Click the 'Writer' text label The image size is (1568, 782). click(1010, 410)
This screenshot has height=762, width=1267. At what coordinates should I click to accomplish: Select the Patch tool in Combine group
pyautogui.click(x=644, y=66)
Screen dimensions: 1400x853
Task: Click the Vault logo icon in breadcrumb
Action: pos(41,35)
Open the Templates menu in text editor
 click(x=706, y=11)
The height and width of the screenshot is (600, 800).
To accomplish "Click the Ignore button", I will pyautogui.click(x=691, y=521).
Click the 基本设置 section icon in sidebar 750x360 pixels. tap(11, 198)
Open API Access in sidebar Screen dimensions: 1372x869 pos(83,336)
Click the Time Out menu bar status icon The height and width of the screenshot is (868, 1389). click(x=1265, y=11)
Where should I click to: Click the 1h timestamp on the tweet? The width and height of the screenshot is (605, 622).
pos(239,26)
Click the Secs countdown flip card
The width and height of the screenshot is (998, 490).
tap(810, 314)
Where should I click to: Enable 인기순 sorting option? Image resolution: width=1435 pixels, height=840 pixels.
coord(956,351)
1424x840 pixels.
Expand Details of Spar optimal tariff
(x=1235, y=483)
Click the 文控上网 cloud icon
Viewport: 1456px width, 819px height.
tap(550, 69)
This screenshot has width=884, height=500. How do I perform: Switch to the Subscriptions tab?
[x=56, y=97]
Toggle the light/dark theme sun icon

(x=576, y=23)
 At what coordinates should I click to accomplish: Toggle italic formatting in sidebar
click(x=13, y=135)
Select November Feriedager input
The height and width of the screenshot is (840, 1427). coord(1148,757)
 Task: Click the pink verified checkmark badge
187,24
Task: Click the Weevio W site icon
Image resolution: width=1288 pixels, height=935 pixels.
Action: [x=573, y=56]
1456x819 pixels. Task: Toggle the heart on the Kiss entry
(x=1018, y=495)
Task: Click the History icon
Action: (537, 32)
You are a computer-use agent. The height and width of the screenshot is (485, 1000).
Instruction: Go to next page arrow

+++

_Written instruction_
How many of the lines above contain the string "coordinates"? Reply with the number only.

_Written response_
2